YOUR GOAL =
From the entries that follow, copy every line with the word "pixel".

DATASET RECORDS =
/---

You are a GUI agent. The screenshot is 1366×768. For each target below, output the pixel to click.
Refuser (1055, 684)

\---
/---

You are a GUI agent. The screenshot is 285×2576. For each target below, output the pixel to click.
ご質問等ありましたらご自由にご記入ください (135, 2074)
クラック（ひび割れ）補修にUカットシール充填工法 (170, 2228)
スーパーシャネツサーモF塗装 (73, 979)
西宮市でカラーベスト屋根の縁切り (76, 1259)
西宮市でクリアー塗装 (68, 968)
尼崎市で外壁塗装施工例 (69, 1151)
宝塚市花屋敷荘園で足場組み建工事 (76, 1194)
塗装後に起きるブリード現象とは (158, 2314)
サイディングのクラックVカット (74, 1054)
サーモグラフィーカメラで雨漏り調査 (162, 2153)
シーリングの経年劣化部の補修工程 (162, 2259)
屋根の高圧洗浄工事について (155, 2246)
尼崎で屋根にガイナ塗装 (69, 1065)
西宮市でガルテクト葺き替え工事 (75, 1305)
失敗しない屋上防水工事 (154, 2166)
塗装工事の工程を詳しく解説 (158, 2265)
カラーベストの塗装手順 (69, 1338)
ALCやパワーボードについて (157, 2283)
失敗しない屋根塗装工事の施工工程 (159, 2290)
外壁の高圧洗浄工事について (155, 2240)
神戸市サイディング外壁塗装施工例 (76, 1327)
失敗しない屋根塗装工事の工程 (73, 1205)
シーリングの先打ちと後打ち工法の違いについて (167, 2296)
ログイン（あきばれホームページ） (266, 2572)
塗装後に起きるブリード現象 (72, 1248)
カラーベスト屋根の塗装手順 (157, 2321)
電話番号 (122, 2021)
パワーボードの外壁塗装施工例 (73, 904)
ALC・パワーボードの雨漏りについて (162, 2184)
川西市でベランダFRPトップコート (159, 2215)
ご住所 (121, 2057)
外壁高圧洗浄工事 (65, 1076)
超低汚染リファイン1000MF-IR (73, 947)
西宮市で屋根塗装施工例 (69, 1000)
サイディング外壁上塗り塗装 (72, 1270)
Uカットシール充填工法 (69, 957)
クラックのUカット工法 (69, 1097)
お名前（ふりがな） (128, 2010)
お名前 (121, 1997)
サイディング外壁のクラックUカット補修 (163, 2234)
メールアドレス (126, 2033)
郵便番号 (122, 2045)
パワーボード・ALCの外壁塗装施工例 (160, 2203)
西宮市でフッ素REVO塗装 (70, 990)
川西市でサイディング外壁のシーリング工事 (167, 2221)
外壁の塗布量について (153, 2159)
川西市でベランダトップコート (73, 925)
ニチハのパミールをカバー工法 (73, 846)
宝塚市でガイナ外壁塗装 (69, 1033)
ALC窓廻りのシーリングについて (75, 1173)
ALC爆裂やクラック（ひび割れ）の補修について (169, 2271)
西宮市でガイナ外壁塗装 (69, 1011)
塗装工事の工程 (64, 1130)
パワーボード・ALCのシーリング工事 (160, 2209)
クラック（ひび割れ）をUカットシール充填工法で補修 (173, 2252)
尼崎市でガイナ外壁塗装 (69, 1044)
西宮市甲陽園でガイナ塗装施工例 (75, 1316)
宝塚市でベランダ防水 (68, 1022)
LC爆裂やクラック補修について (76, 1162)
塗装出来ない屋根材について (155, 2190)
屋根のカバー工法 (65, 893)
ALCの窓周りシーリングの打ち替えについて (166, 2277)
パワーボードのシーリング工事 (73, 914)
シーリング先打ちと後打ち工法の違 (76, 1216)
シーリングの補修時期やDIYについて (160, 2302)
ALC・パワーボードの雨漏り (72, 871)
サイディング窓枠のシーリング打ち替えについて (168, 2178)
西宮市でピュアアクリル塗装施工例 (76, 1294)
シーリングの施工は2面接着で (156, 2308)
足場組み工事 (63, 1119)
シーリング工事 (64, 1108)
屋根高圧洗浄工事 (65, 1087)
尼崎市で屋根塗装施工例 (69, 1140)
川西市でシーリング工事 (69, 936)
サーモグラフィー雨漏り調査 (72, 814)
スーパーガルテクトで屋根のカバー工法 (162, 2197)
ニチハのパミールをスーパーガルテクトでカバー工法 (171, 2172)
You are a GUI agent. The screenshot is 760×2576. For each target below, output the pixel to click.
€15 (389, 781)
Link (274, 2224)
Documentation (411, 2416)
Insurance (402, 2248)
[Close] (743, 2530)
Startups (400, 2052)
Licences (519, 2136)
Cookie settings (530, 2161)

\---

SOLUTION TO THIS TASK =
You are a GUI agent. The screenshot is 1366×768. For each target below, output the pixel to click.
You are a GUI agent. The screenshot is 285×2576. For each target below, output the pixel to click.
You are a GUI agent. The screenshot is 760×2576. For each target below, output the pixel to click.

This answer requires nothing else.